A Guided Tour of an Implementation
of Clojure Destructuring Bind
in Emacs Lisp
Introduction
Clojure is a (relatively) new Lisp variant which has attracted a lot of attention due to its modern features and close relationship with the JVM. Emacs Lisp is a lisp so antiquated that it attracts more ridicule than plaudits. This document is an attempt to bring some of the nicer syntactical features from Clojure into Elisp.
Why? I spend a lot of time in Emacs, which I use to organize notes, experiment logs and to coordinate other programming languages. Because I have limited opportunity to use other languages in my day to day life, I like to implement features from other languages in Elisp so that I get to use them on a daily basis. In the same vein I've implemented something similar to Clojure's multimethods, syntax for monadic operation, many monads, lazy lists, and a stack-based concatenative language inspired by Factor. I'm currently working on an implementation of Kanren, the logic language described in "The Reasoned Schemer." This archive includes just the projects described here, but all my code is available on github.
I've submitted this particular code because it represents several months of work, demonstrates an auto-didactic streak which I think is an important part of my personality, and also involves my interest in functional programming languages and programming language theory and design. I also like this particular project because it demonstrates how plucky even an old Lisp can be - we can import very modern features into a lisp dialect which is quite old and crusty. I'm not, however, a Lisp zealot - I'm quite interested in working with other functional languages.
Running the Code
This code requires GNU Emacs 23.1.1. Extract the files located with
this readme to somewhere convenient. Then start emacs with emacs -q. In the scratch buffer, execute:
(add-to-list 'load-path <Location/of/files/>)

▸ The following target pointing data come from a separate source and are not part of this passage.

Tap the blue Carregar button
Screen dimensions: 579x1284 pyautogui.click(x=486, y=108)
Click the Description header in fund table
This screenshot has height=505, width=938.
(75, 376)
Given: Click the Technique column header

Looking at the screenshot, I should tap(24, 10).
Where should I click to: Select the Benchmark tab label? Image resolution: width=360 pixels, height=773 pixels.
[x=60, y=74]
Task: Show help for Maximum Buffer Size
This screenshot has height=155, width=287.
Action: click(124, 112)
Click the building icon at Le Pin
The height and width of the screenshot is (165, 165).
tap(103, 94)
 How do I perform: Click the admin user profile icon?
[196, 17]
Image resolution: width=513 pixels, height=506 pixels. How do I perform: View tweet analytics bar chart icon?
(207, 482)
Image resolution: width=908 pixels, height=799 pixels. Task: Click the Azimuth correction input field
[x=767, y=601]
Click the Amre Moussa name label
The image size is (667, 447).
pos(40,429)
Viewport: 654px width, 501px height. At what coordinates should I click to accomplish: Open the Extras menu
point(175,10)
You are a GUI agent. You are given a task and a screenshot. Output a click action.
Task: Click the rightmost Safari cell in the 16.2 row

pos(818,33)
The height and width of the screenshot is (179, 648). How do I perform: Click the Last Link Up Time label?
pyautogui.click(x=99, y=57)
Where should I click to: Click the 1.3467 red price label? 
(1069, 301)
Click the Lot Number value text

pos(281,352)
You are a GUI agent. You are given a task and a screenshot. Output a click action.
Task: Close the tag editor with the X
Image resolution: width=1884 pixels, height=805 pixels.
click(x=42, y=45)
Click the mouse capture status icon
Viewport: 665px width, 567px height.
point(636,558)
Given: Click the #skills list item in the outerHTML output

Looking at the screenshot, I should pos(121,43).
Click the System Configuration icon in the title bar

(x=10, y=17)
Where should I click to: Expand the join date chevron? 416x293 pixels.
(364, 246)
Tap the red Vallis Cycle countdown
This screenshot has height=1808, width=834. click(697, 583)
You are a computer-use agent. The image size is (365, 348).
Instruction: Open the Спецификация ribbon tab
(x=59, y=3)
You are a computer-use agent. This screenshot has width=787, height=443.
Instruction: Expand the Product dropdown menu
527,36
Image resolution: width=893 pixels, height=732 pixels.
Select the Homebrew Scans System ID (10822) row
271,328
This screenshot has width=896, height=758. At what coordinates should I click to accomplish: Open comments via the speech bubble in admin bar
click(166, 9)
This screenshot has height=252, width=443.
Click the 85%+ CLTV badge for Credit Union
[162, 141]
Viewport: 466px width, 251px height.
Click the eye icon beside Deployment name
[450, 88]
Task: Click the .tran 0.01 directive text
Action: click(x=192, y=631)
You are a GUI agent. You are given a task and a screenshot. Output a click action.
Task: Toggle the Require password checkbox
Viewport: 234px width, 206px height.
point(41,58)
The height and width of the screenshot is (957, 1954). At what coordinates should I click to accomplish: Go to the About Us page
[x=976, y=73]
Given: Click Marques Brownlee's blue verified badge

You should then be able to (require 'defn) and execute the examples
in this document and/or play with the library. Note that like most
other macro-heavy Elisp projects (like the partial Common Lisp
implementation) this library performs best when byte-compiled.
Destructuring Bind
Clojure owes a certain debt to the statically typed functional languages. It's emphasis on Lazy values calls to mind languages like Haskell, and its destructuring bind forms refer to the pattern matching (efficiently) afforded by static type systems like those in Standard ML and its variants. Destructuring bind has appeared in dynamic languages like Lua and Python, where simple tuples can be destructured, but Clojure's support is somewhat more extensive in that it extends to generic destructuring of sequences and tables. A few examples will illustrate the facility.
In Scheme, for instance, we might wish to swap two numbers held in the first and second slot of a list.
(define (swap lst)
(list (cadr lst) (car lst)))
In Clojure we could specify how to extract values from the arguments of a function right in the function definition:
(defn swap [[a b]] (list b a))
(Clojure's binding forms are always literal vectors.) Here swap
takes only one argument, but it binds two names. The inner [a b]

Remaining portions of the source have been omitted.